Madame Debra legte den Kopf schräg. „Nicht vor dem Abendessen, wieso?“
„Nimmt er regelmäßig seine Arznei?“
„Das kommt noch dazu“, begann Madame Debra, erneut zu lamentieren, und eine Schläue schlich sich in ihr Gesicht. „Das Geld für die Arznei. Den Armen nimmt man’s, wo es nur geht. Aber wem sage ich das, Herr Doktor. Sie wissen ja offensichtlich selbst, wie das ist.“ Sie sah Tisson auffordernd an.
Wortlos legte der eine Münze auf den Tisch, obwohl er wusste, dass sie die Arznei umsonst erhalten hatte.
„Ich danke Ihnen, Herr Doktor. Ich danke Ihnen. Sie sind ein wahrer Freund der Armen. Ich werde Henri Bescheid sagen, dass Sie hier waren.“ Sie ließ die Münze in ihrer Rocktasche gleiten. „Soll ich ihn ins Hospital schicken, wenn er kommt?“
„Das ist nicht nötig. Aber für das Kind gezuckerten Wein, jede halbe Stunde, und etwas Brot. Haben Sie verstanden?“
„Ja, doch, ja“, sagte sie und brachte Tisson zur Tür.
Am nächsten Morgen stellte Tisson gerade sein Véloziped im Schuppen unter, als ihm der Stallbursche entgegenkam und sagte, er solle zum Professor, „Sofort!“
„Wann wollen Sie denn den Professor schon gesehen haben?“, fragte Tisson und zog seine Uhr aus der Rocktasche. „Morgens um kurz nach acht?“
Der Stallbursche stützte sich auf seine Mistgabel und sagte: „Der Herr Professor und ich, wir unterhalten uns jeden Morgen über die Pferde. Er liebt Pferde. Um acht Uhr morgens genauso wie um acht Uhr abends.“ Er kniff die Augen zusammen. „Er schätzt meinen Rat, was Pferde betrifft.“
„Schon gut. Hat er gesagt, worum es geht?“
„Er hat vor allem gesagt: sofort“, erwiderte der Stallbursche und kippte Tisson eine Gabel Mist vor die Füße.

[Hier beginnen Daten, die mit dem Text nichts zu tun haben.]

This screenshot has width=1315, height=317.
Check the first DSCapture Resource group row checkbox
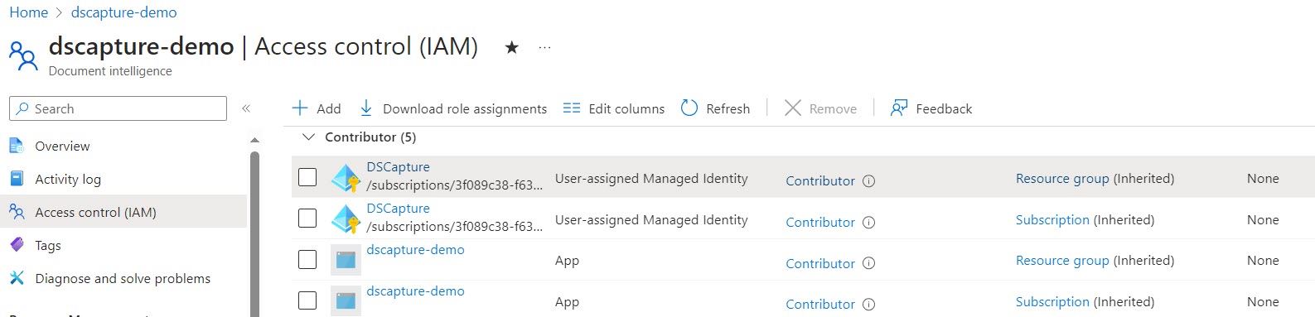tap(307, 177)
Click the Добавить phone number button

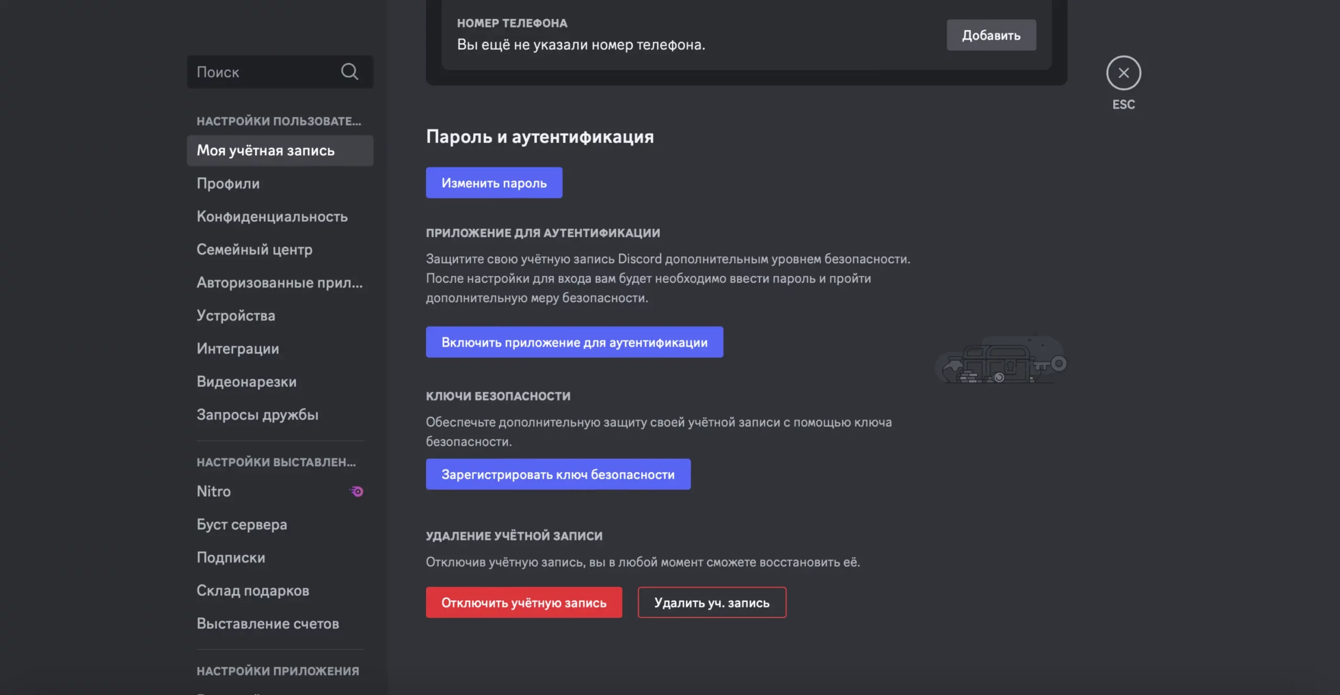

Tisson sprang zur Seite und hastete in das Gebäude. Hatte Aupy etwa erfahren, dass er Henri zu Hause aufgesucht hatte? Und wenn schon, er hatte dessen Nichte behandelt. Aupy konnte ihm nichts vorwerfen.
Tisson wischte sich die Locken aus dem Gesicht, klopfte an und betrat Aupys Arbeitszimmer.
Aupy schlug sein Notizbuch zu, fixierte Tisson. „Ich habe es schon einmal gesagt: für die Patienten mögen Sie Arzt sein, für mich nicht. Und solange Sie das nicht sind, geben Sie sich auch nicht dafür aus. Habe ich mich klar ausgedrückt?“
„Ich versichere Ihnen, Herr Professor, ich habe nichts dergleichen getan.“
„Man hat Sie mit diesem portugiesischen Armenarzt gesehen“, schnitt ihm Aupy das Wort ab. „Ich nehme nicht an, dass Sie ihn begleitet haben, um nach Hysterischen Ausschau zu halten?“
Der Blumenstrauß, der Rotschopf. Deswegen war der ihm bekannt vorgekommen.
„Was auch immer man Ihnen berichtet haben mag, Herr Professor, ich schaue Dr. Laçao lediglich über die Schulter. Es geht mir um die praktische Anschauung.“
„So, so. Praktische Anschauung. Dann kommen Sie mal mit.“
Tisson folgte ihm ins Nebenzimmer, wo Arlette, das Mädchen mit dem Kirschmund, auf einem Stuhl saß, die Beine übereinander geschlagen.
Aupy zog einen Stab aus seiner Rocktasche hervor und reichte ihn Tisson.